Stored data:
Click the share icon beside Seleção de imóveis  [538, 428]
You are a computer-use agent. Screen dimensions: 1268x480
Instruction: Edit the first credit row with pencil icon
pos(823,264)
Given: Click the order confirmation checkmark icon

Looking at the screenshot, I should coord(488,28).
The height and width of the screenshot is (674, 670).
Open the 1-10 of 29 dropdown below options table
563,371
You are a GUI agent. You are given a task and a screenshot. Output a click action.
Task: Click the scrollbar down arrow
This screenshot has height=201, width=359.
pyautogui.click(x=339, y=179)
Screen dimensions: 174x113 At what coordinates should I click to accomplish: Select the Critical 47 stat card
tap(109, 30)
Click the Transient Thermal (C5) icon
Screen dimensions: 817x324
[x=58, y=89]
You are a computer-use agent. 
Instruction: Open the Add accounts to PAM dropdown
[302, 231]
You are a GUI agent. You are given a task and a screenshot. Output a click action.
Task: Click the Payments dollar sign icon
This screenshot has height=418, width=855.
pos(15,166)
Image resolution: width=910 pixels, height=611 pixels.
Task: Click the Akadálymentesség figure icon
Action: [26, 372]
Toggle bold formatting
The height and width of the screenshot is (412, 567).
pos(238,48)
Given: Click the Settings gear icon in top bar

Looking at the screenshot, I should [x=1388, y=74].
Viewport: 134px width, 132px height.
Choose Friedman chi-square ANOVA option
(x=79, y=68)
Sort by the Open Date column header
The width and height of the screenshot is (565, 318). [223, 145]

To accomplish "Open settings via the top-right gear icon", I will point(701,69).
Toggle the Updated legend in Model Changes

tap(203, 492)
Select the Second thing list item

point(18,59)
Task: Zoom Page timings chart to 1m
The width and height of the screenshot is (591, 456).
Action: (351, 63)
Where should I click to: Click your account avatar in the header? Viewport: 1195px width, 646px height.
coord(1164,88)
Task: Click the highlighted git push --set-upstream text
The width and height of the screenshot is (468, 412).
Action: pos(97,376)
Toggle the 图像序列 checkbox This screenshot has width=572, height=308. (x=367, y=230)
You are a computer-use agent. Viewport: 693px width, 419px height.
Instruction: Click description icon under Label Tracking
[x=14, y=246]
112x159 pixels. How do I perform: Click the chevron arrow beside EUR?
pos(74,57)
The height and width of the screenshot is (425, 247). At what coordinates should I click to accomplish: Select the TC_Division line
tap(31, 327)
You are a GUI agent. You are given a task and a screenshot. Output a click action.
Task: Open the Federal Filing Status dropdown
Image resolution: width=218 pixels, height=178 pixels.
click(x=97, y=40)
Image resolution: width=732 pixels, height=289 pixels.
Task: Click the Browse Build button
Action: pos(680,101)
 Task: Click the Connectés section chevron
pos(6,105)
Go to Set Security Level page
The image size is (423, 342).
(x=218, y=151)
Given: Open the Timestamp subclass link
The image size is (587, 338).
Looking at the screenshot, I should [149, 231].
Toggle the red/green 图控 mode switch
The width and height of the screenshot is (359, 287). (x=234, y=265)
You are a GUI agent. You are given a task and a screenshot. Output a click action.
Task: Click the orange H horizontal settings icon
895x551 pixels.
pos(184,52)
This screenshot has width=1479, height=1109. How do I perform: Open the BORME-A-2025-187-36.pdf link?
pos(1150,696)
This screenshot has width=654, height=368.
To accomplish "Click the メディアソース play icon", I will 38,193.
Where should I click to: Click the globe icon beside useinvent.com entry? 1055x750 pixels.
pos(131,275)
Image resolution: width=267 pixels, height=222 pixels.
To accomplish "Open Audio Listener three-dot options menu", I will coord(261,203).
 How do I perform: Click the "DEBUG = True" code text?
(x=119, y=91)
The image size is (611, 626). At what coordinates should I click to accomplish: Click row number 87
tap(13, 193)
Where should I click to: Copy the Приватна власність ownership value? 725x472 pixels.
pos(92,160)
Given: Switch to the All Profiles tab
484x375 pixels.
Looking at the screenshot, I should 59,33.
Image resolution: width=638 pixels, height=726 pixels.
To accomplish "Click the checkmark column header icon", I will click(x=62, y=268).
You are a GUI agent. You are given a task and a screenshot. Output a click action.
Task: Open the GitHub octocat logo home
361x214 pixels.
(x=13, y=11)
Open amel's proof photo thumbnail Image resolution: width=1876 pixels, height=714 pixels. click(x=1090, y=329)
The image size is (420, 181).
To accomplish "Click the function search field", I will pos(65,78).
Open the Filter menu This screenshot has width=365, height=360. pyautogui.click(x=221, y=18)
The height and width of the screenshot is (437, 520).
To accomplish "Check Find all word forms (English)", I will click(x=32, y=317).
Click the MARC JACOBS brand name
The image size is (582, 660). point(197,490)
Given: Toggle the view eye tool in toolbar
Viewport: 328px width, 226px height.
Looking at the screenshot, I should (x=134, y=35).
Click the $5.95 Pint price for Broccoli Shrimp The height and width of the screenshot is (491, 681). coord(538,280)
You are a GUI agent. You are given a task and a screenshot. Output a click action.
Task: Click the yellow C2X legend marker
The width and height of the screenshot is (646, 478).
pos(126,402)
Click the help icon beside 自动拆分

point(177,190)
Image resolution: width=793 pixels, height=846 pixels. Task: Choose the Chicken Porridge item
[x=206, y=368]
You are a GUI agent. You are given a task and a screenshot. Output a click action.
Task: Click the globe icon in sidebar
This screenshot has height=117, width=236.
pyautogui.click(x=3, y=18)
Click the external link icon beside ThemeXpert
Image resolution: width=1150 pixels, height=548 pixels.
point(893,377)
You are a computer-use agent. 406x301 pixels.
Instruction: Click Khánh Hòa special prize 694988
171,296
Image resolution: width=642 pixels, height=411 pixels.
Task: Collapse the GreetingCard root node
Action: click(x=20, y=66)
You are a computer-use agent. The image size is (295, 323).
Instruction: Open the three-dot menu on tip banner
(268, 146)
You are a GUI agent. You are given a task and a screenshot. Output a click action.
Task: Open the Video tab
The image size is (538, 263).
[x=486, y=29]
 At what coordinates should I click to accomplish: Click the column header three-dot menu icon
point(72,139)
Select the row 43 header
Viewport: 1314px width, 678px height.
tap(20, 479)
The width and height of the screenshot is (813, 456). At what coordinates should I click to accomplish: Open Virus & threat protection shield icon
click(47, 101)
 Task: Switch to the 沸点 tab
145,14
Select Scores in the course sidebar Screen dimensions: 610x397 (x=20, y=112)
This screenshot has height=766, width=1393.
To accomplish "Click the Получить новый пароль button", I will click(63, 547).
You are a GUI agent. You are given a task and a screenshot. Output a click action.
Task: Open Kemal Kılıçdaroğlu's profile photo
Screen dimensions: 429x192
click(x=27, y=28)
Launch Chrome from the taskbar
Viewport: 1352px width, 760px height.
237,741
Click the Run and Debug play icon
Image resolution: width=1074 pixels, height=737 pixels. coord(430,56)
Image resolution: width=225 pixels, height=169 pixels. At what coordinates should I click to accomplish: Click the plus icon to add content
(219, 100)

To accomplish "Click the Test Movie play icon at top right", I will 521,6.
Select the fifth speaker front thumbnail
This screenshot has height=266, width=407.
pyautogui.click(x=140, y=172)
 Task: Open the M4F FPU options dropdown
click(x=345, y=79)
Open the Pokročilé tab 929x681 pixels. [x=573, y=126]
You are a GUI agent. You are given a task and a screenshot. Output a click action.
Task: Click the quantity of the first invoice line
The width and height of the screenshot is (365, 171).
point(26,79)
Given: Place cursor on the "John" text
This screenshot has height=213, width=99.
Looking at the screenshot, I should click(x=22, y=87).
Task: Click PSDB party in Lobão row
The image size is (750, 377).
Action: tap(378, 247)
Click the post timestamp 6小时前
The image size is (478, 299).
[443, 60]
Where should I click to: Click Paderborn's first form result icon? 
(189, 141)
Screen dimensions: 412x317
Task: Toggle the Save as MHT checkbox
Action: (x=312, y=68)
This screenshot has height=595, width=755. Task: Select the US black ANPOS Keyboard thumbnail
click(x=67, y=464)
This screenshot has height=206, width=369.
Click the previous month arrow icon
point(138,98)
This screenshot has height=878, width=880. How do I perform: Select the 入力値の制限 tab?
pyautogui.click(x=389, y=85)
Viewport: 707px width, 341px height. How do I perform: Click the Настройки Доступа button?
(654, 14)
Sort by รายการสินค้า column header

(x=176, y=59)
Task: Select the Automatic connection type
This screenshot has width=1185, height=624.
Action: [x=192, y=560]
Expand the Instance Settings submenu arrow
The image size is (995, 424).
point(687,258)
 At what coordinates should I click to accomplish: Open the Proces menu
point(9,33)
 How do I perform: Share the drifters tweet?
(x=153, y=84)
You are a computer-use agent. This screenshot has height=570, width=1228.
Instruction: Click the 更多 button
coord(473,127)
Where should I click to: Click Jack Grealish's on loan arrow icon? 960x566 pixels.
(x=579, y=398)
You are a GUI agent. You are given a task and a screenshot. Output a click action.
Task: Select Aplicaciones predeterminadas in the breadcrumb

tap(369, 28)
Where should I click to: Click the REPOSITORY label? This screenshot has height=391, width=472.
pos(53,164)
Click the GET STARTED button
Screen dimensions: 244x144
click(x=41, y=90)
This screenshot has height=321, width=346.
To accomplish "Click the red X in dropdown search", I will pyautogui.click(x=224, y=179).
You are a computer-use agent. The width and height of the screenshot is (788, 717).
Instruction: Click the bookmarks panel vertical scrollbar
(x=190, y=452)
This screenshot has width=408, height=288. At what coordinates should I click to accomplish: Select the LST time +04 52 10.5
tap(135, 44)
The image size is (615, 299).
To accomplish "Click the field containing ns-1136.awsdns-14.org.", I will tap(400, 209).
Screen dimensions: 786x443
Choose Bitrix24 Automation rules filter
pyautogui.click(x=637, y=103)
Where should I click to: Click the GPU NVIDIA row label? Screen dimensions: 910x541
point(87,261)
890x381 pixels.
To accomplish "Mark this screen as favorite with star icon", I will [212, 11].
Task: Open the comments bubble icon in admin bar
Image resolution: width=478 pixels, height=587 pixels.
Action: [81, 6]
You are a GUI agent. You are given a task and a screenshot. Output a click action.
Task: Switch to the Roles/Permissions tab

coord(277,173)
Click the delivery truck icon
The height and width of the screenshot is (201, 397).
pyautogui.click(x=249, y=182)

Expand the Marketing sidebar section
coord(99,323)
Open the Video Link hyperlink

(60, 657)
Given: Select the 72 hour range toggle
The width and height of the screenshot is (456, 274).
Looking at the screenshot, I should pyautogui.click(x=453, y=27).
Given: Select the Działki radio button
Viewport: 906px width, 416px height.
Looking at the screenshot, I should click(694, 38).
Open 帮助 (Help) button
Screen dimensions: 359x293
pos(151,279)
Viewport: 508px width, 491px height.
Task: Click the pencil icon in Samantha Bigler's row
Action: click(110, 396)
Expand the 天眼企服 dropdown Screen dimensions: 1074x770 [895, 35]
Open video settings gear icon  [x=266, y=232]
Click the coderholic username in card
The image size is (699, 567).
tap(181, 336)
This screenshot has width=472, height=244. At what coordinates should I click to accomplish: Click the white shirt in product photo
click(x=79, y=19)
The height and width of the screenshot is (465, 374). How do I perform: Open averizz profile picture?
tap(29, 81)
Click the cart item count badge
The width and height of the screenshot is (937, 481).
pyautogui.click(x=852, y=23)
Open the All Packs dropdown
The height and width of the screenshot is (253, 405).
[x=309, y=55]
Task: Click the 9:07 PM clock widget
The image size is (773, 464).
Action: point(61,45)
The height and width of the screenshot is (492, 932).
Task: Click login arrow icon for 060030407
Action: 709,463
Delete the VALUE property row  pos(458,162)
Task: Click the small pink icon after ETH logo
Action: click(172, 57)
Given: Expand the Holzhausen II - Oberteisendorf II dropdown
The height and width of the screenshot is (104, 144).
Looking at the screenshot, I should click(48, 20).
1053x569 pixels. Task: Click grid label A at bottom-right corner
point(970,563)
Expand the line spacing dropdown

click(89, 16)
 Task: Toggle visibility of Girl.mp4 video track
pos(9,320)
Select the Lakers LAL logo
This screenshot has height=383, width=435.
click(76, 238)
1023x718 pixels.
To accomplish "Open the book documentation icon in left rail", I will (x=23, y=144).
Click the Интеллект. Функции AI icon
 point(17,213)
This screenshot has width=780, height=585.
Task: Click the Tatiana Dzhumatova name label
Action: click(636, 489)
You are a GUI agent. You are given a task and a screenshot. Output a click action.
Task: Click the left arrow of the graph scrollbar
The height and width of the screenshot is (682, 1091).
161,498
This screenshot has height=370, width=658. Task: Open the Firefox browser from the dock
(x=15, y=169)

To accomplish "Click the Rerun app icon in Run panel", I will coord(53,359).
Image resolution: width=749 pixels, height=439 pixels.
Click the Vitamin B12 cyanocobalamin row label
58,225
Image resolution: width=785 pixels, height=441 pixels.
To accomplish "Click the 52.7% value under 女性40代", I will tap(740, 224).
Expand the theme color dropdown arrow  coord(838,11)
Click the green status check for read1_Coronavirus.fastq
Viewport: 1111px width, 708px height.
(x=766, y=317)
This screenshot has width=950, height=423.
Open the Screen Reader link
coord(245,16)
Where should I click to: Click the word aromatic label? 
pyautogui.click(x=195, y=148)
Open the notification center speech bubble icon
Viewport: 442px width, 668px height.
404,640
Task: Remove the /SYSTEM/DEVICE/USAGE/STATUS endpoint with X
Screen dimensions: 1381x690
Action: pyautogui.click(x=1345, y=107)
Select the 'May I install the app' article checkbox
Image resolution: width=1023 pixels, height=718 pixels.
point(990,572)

◆ **EXERCISE DIRECTIONS**:
Reproduce verbatim the lines above, from the line with "Task: Open the comments" through the line with "Given: Select the 72 hour range toggle".

◆ **SOLUTION BELOW**:
Task: Open the comments bubble icon in admin bar
Image resolution: width=478 pixels, height=587 pixels.
Action: [81, 6]
You are a GUI agent. You are given a task and a screenshot. Output a click action.
Task: Switch to the Roles/Permissions tab

coord(277,173)
Click the delivery truck icon
The height and width of the screenshot is (201, 397).
pyautogui.click(x=249, y=182)

Expand the Marketing sidebar section
coord(99,323)
Open the Video Link hyperlink

(60, 657)
Given: Select the 72 hour range toggle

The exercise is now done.